In California, immigration has in fact been tapering off. That state was the main magnet for new arrivals after Congress liberalized immigration laws in 1965. But as its economy struggled in the early 1990s, immigrants began settling elsewhere. Their sudden and unaccustomed arrival in parts of the South and Midwest is what has made immigration a hot national issue.

Myers suggests that, just as California voters passed an anti- immigrant initiative in 1994 after the number of new arrivals there had begun to slow, politicians throughout the country are reacting to a trend that's past its peak. Birth rates in Mexico have dropped precipitously, from 6.8 per woman in 1970 to 2.4 in 2000. "A decline in the number of new arrivals is now more plausible than an increase," Myers writes.

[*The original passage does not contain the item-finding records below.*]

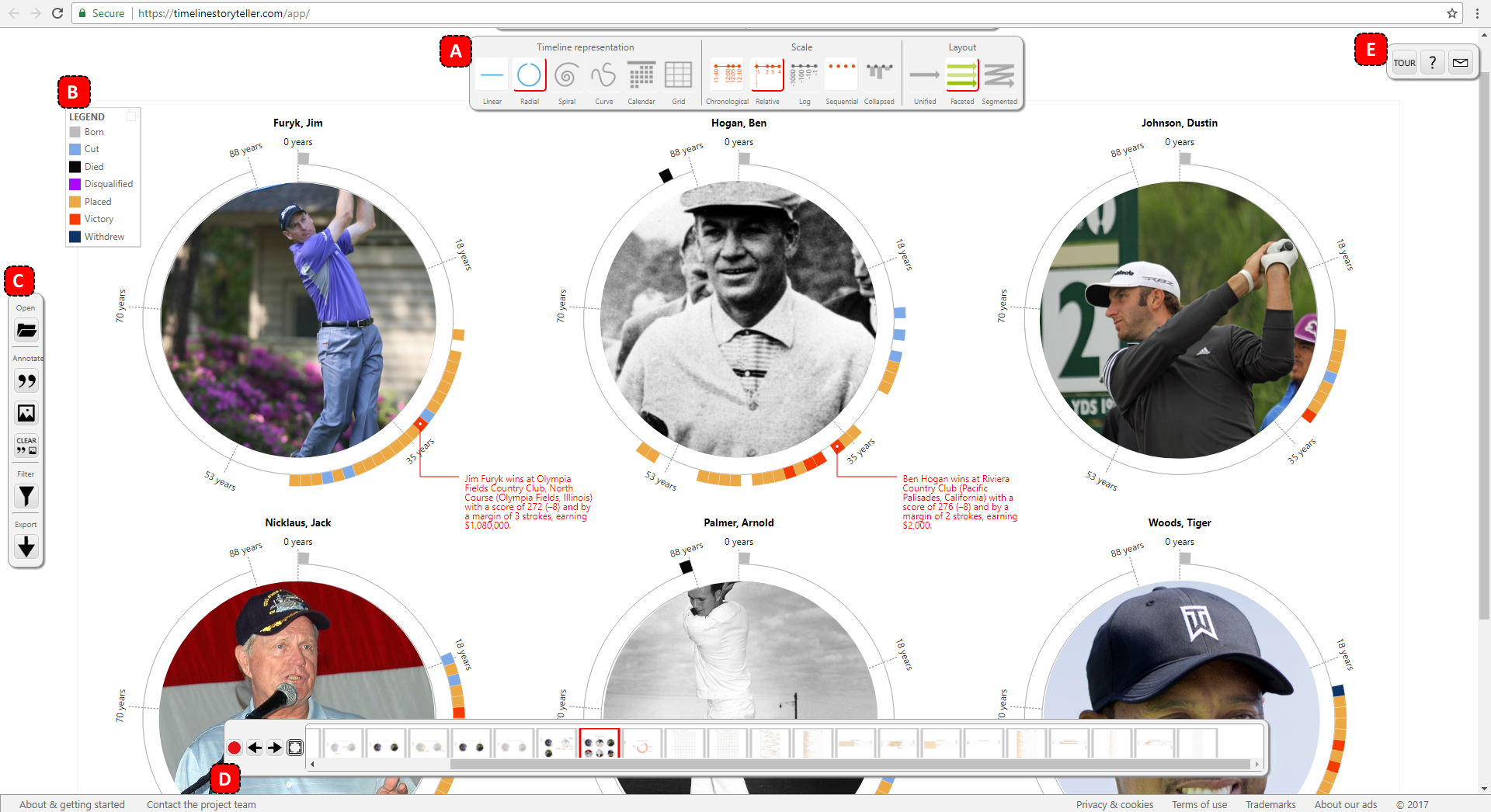Enable the Sequential scale option
The height and width of the screenshot is (812, 1491).
click(x=841, y=75)
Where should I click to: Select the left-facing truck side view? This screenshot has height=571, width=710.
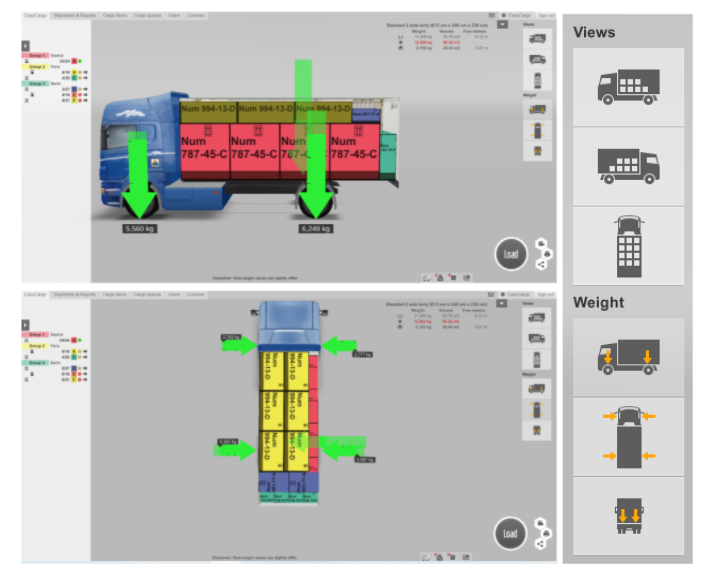tap(628, 87)
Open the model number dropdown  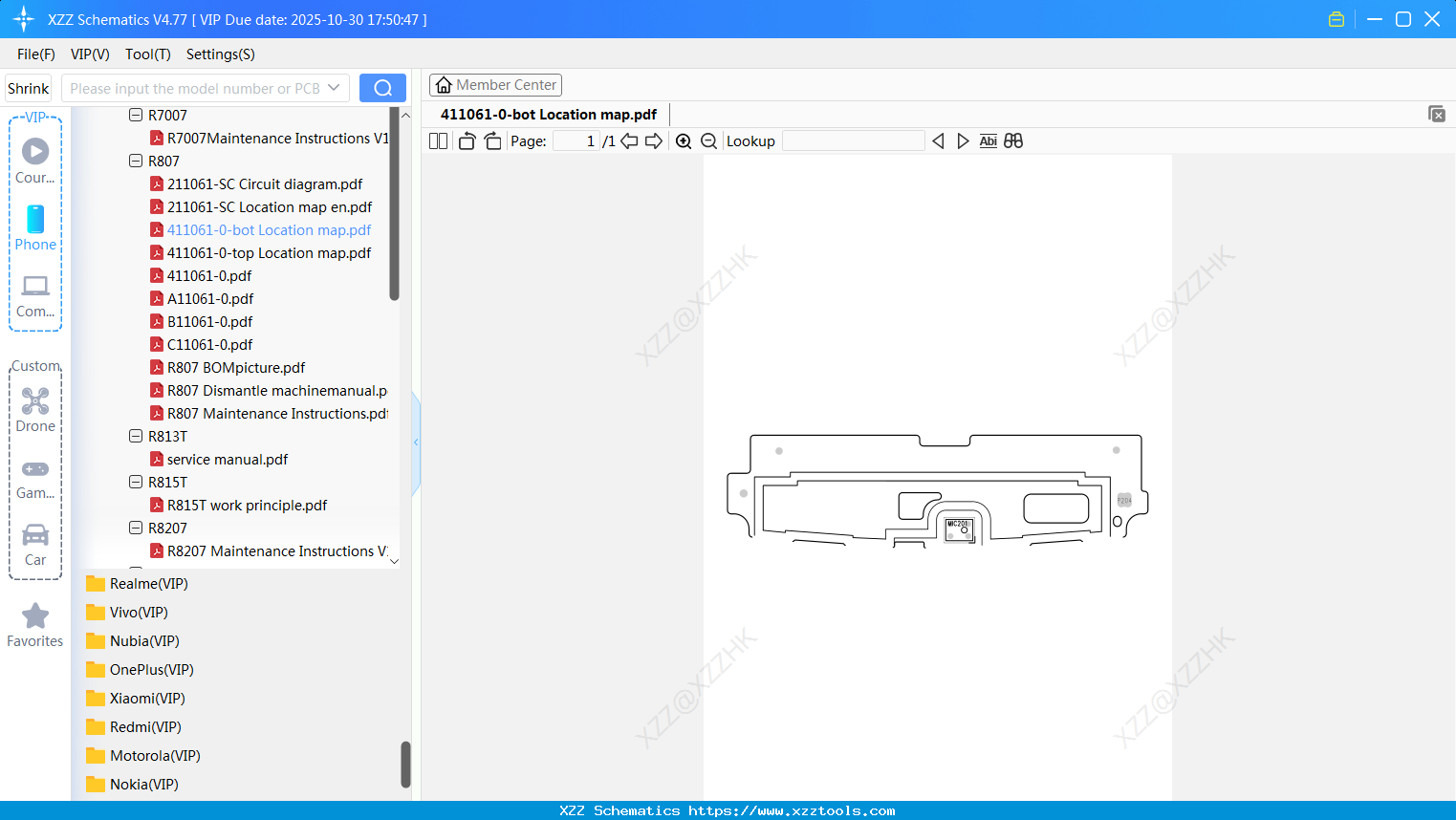[x=334, y=87]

Of course, as he is quick to point out, enough immigrants have already arrived in the past 40 years to change the face of the country. By 2010, the Anglo share of California's population under age 20 will fall below 30 percent. Myers suggests that immigration trends in the rest of the nation are lagging about 20 years behind California. Gradually, he says, states with heavy numbers of immigrants will need to shift resources toward boosting their educational performance--especially at the college level.

And that will require Anglo electorates to make some difficult decisions. Although Anglos no longer comprise a majority in California, they remain more than 70 percent of the electorate. They're likely to dominate elections for decades to come. The central question of Myers' book is whether the aging boomers will sign an "intergeneration social compact" and support programs that benefit younger generations dominated by other ethnic groups, at the short- term expense of programs that benefit themselves.

The battle between health care and other services for the Anglo elderly and education for the immigrant young may be the central domestic policy debate in coming decades. Myers offers a good sketch of how those battle lines are likely to be drawn.